> [MATERIAL TO PROCESS]:
__________________________________________________
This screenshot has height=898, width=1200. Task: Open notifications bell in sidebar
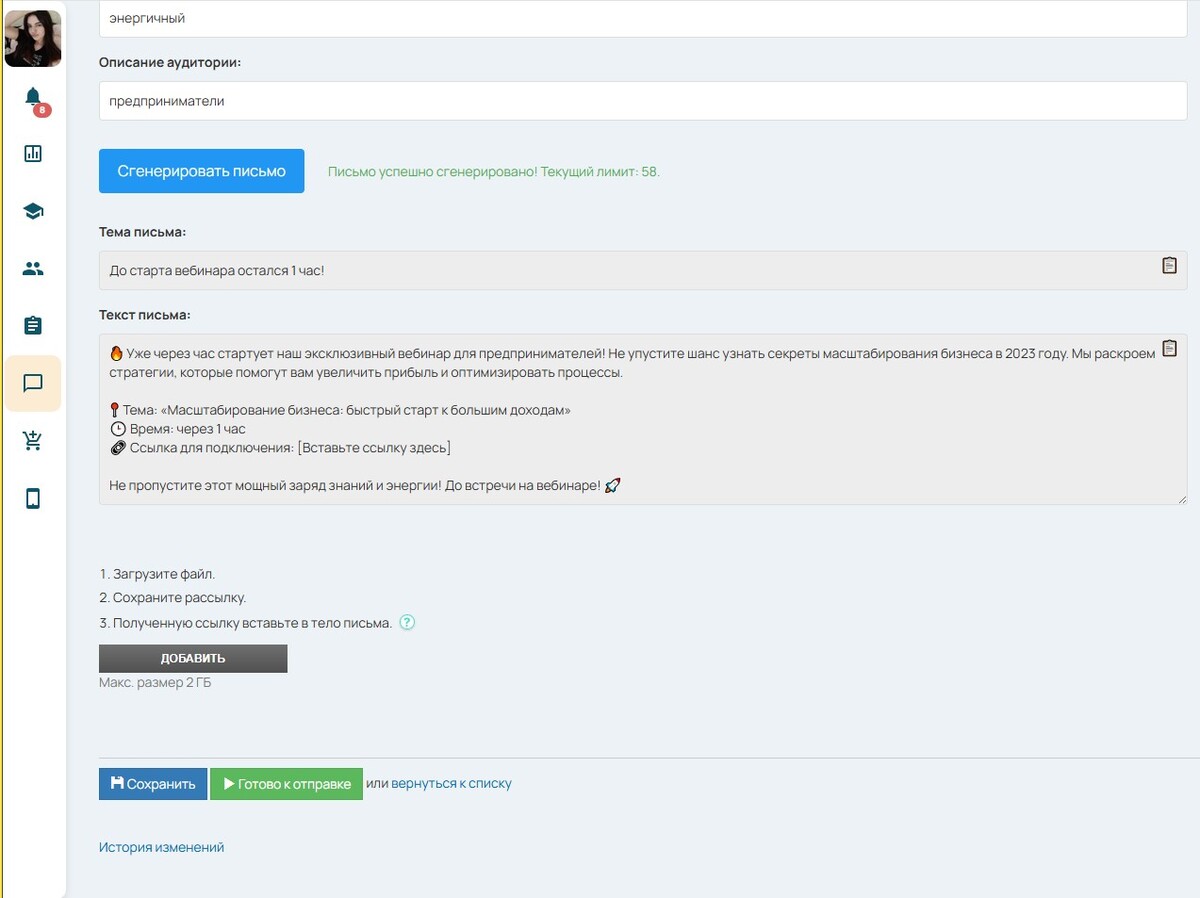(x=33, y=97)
__________________________________________________
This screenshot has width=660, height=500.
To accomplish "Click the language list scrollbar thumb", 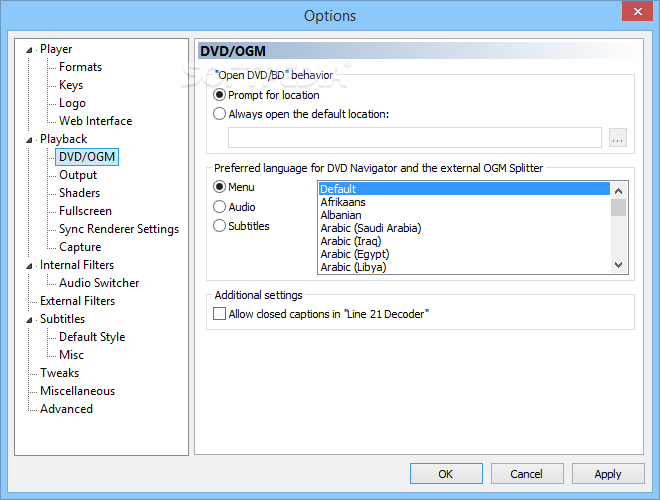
__________________________________________________
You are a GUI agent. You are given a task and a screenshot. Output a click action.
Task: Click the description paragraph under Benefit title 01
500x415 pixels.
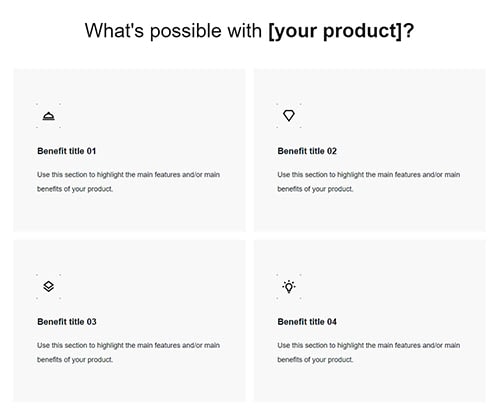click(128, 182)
__________________________________________________
Every line above between the one containing "This screenshot has width=660, height=500." and the one containing "the language list", those two included, is to be printed exactly. No pictures go into the copy.

> [RESULT]:
This screenshot has width=660, height=500.
To accomplish "Click the language list scrollbar thumb", 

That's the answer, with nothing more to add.